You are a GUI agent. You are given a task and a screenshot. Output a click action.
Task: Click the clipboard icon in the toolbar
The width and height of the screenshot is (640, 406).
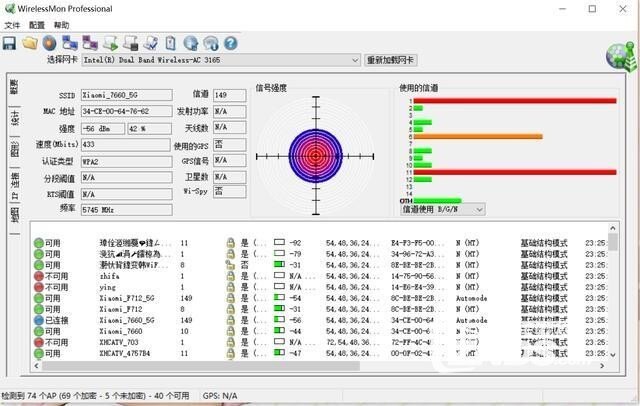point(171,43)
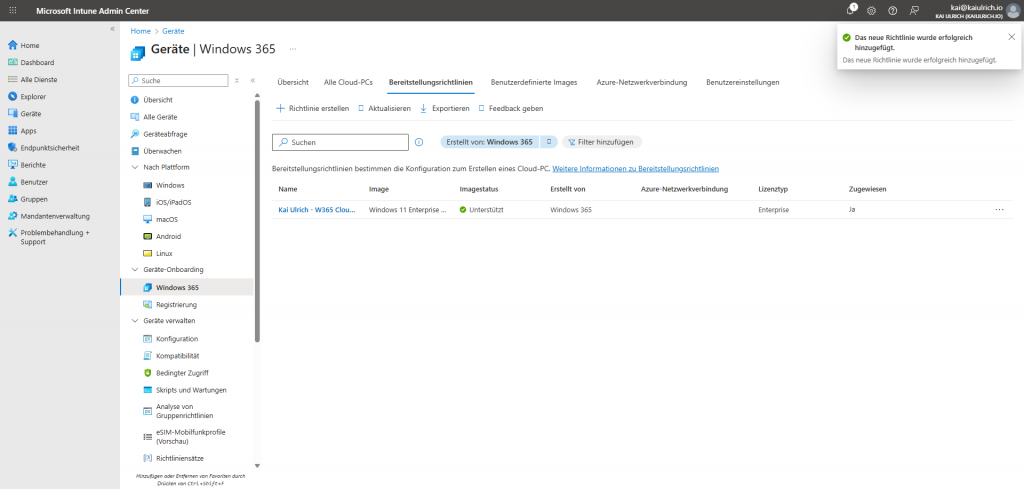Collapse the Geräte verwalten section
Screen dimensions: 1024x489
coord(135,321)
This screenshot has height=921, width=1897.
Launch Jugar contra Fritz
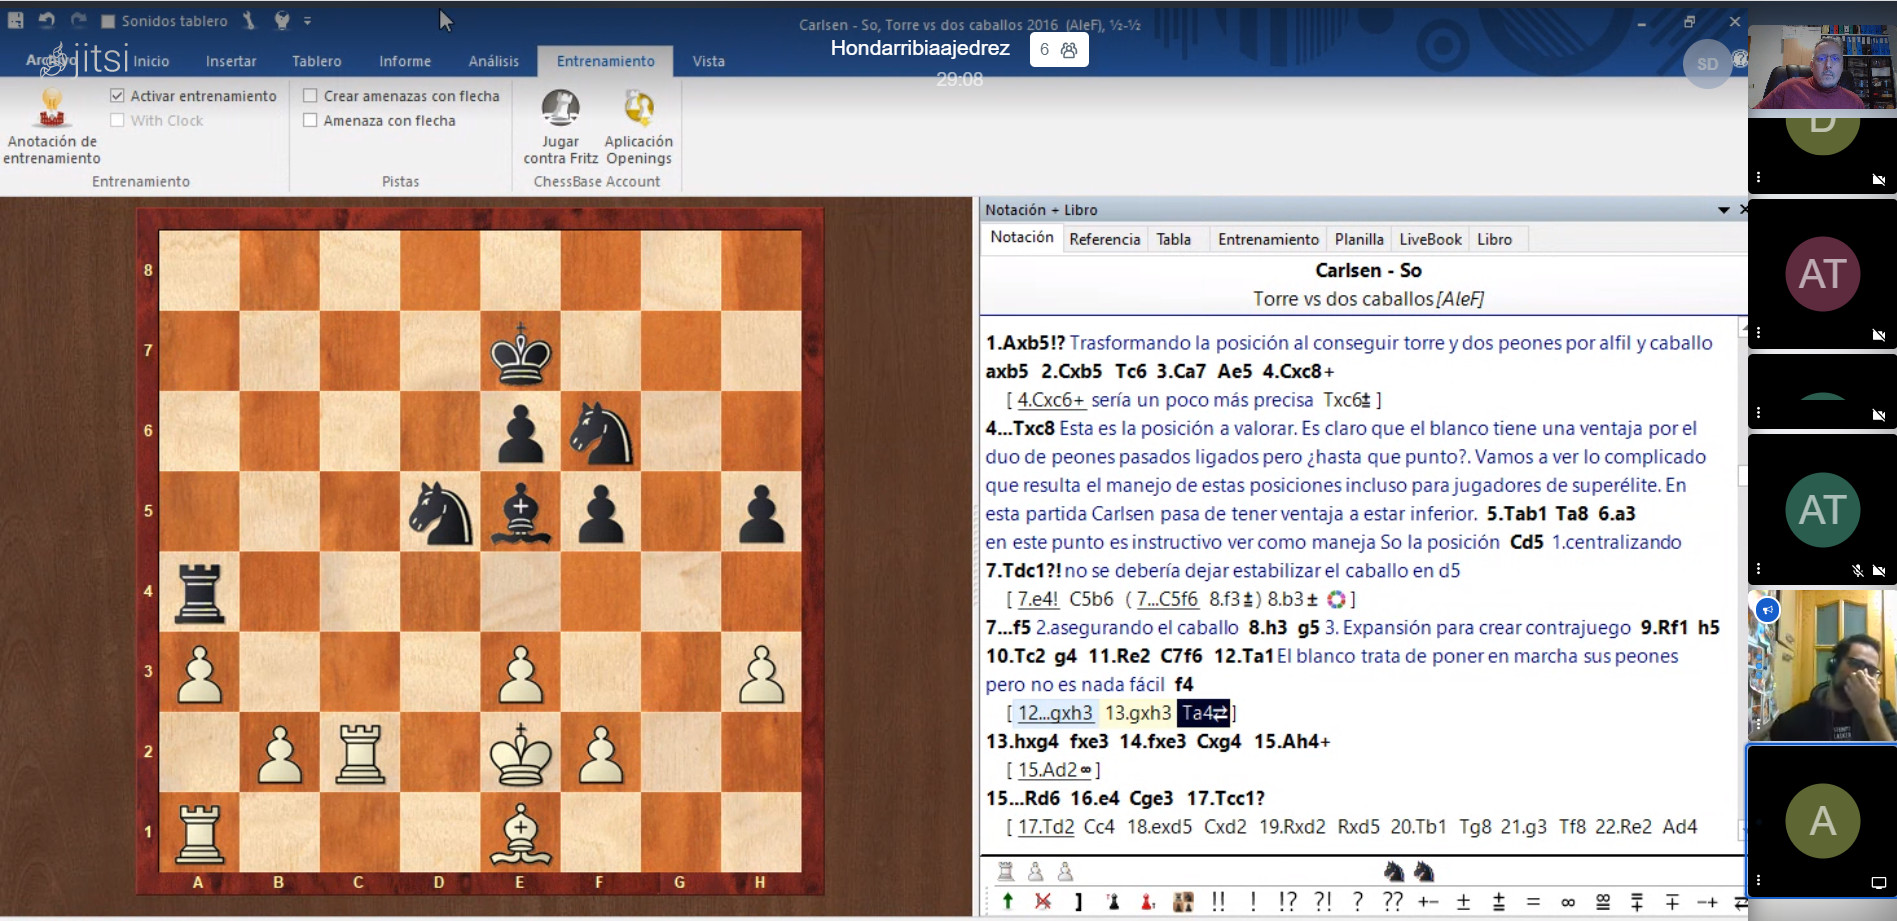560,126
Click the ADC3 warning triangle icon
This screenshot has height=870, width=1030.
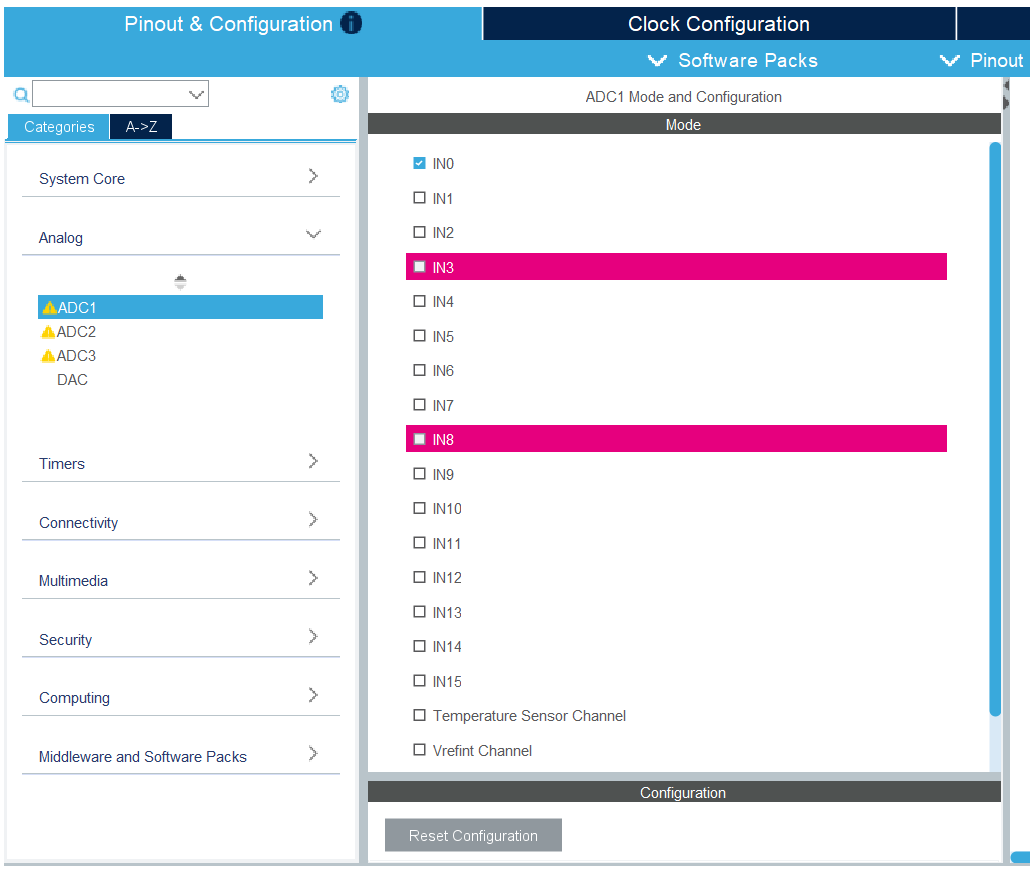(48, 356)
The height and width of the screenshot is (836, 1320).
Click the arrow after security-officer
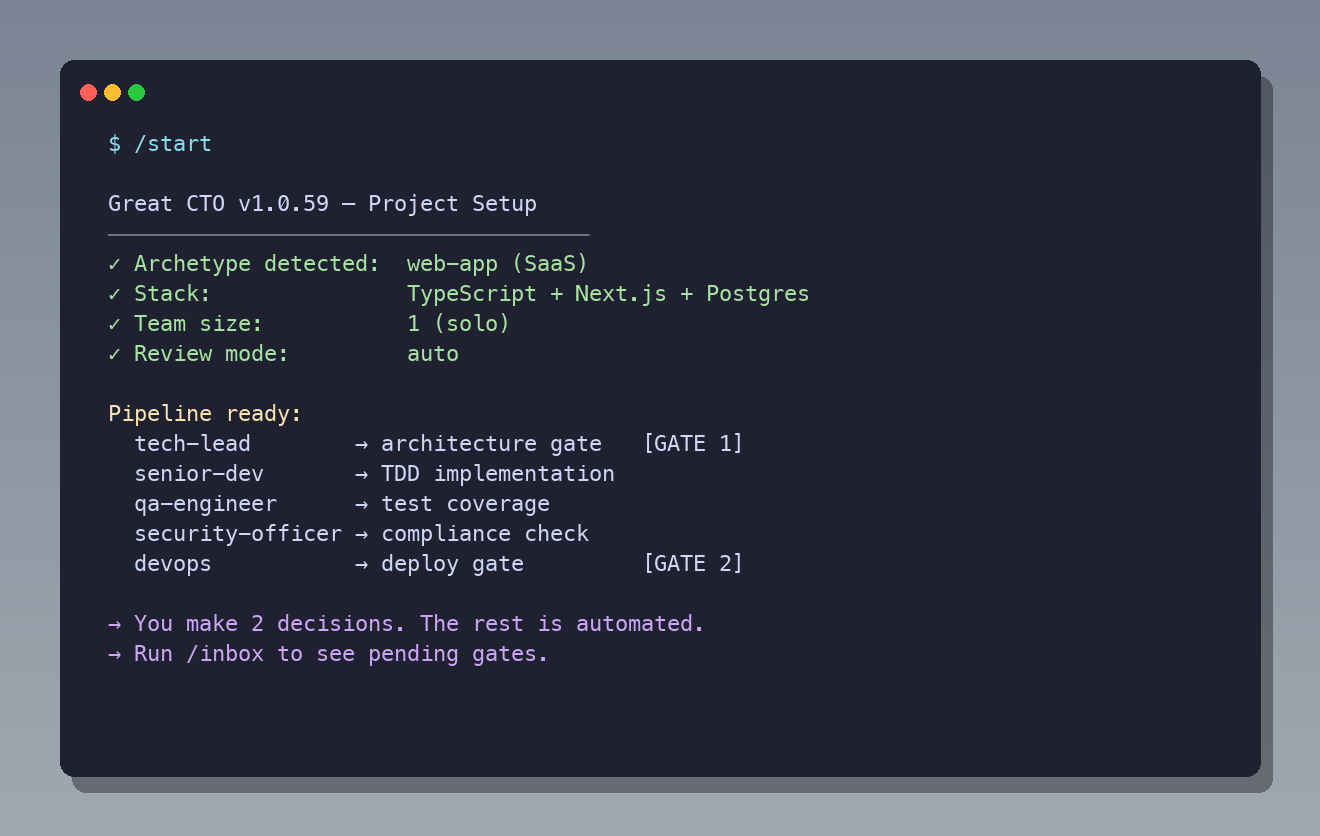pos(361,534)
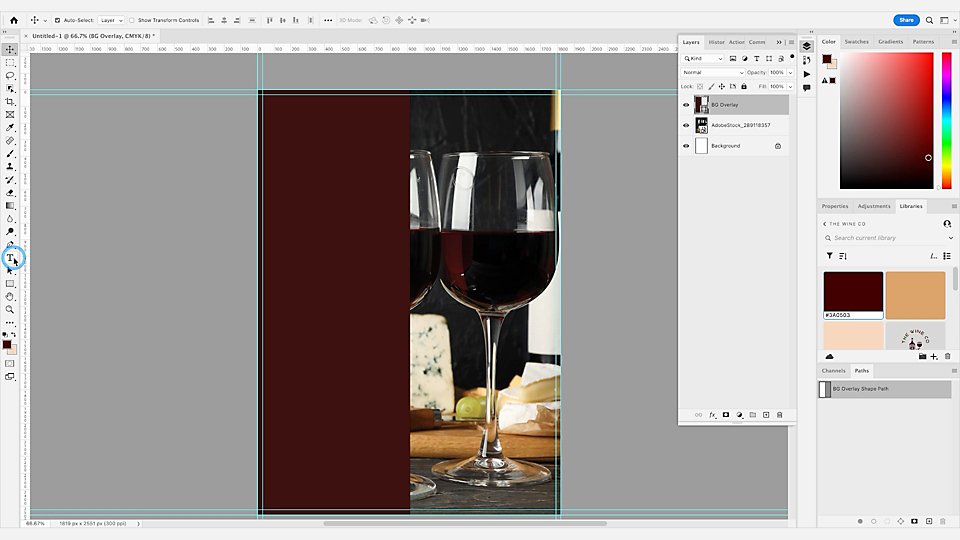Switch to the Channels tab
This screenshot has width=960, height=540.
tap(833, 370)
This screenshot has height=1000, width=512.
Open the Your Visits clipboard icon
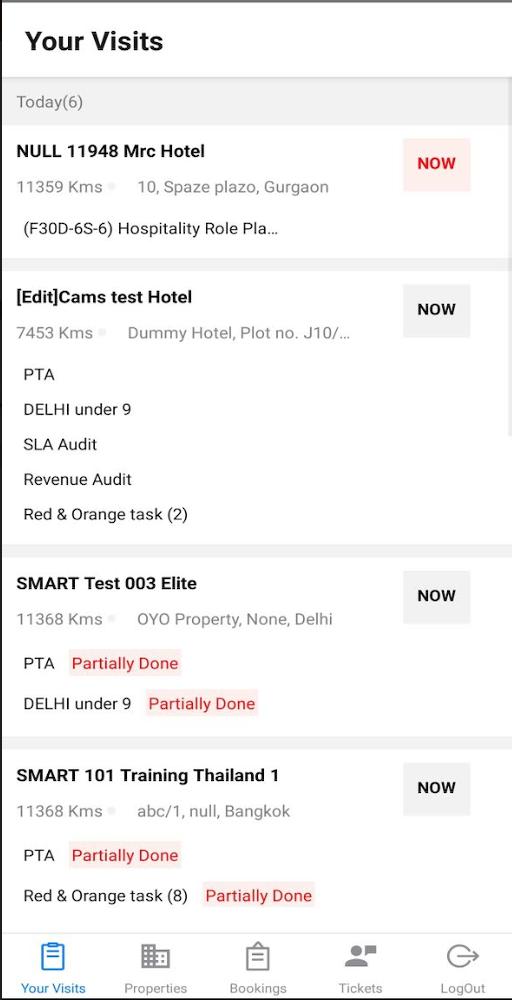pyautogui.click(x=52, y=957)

THE TASK: Restate the entries word for word, though any image they contain should not appear.

RESULT OF THE TASK:
You are a GUI agent. You are given a task and a screenshot. Output a click action.
Task: Click the clipboard icon in the toolbar
The width and height of the screenshot is (640, 406).
point(171,43)
Collapse the Geräte verwalten section
Screen dimensions: 1024x489
coord(135,321)
This screenshot has height=921, width=1897.
Launch Jugar contra Fritz
560,126
Click the ADC3 warning triangle icon
This screenshot has height=870, width=1030.
(48, 356)
The height and width of the screenshot is (836, 1320).
Click the arrow after security-officer
pos(361,534)
Switch to the Channels tab
This screenshot has width=960, height=540.
tap(833, 370)
This screenshot has height=1000, width=512.
Open the Your Visits clipboard icon
pyautogui.click(x=52, y=957)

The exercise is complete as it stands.